Rewrite the stretch of data from the start through the line containing "point(666,1346)", changing every "click action" to "tap action" and keeping everything else the same.

Entries on target coordinates:
++++
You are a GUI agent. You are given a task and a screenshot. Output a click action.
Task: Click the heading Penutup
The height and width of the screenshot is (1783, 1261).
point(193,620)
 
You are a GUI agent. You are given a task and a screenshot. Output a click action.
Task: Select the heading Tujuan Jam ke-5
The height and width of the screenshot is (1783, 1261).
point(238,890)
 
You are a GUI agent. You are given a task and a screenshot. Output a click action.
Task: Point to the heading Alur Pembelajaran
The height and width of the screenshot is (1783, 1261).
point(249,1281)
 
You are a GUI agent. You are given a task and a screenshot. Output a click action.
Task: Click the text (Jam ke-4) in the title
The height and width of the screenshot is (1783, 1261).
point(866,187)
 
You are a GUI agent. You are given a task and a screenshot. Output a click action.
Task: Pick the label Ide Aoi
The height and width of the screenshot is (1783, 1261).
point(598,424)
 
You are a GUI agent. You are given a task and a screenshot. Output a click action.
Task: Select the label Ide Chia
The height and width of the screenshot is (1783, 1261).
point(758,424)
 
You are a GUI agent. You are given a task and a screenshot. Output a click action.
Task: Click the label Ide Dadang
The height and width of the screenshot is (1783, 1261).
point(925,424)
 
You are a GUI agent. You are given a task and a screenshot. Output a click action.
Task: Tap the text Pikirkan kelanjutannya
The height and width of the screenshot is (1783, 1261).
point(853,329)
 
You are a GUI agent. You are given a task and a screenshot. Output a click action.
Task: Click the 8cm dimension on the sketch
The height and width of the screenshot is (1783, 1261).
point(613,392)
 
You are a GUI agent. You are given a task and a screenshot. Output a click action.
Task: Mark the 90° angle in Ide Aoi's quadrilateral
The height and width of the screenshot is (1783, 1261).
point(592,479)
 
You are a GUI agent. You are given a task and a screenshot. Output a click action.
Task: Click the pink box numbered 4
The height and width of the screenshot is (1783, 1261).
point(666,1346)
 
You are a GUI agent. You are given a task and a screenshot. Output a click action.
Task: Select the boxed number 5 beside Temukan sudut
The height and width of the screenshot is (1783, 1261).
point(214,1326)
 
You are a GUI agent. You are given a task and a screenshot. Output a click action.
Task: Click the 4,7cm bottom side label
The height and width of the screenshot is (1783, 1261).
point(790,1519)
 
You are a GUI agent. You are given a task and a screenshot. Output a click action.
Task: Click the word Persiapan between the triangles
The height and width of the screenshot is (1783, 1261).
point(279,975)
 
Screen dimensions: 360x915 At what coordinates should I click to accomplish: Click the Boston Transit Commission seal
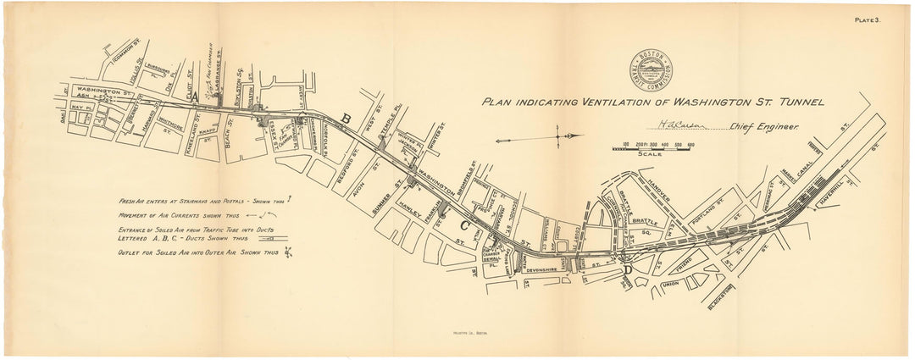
++++
Task output:
You are a GUI agent. You are given a task and a screenshot. Output a tap action.
Task: Click the heading Penutup
The height and width of the screenshot is (1783, 1261).
point(193,620)
 
You are a GUI agent. You are given a task and a screenshot. Output a tap action.
Task: Select the heading Tujuan Jam ke-5
The height and width of the screenshot is (1783, 1261).
point(238,890)
 
You are a GUI agent. You are given a task and a screenshot. Output a tap action.
Task: Point to the heading Alur Pembelajaran
The height and width of the screenshot is (1783, 1261).
point(249,1281)
 
You are a GUI agent. You are given a task and a screenshot. Output a tap action.
Task: Click the text (Jam ke-4) in the title
The height and width of the screenshot is (1783, 1261).
point(866,187)
 
You are a GUI agent. You are given a task and a screenshot. Output a tap action.
Task: Pick the label Ide Aoi
The height and width of the screenshot is (1783, 1261).
point(598,424)
 
You are a GUI agent. You are given a task and a screenshot. Output a tap action.
Task: Select the label Ide Chia
The height and width of the screenshot is (1783, 1261).
point(758,424)
 
You are a GUI agent. You are given a task and a screenshot. Output a tap action.
Task: Click the label Ide Dadang
The height and width of the screenshot is (1783, 1261).
point(925,424)
 
You are a GUI agent. You are given a task and a screenshot. Output a tap action.
Task: Tap the text Pikirkan kelanjutannya
The height and width of the screenshot is (1783, 1261).
point(853,329)
 
You are a GUI agent. You are given a task and a screenshot. Output a tap action.
Task: Click the 8cm dimension on the sketch
The height and width of the screenshot is (1783, 1261).
point(613,392)
 
You are a GUI agent. You are given a task and a screenshot. Output a tap action.
Task: Mark the 90° angle in Ide Aoi's quadrilateral
The height and width of the screenshot is (1783, 1261).
point(592,479)
 
You are a GUI agent. You are given a task and a screenshot. Output a tap action.
Task: Click the pink box numbered 4
The height and width of the screenshot is (1783, 1261).
point(666,1346)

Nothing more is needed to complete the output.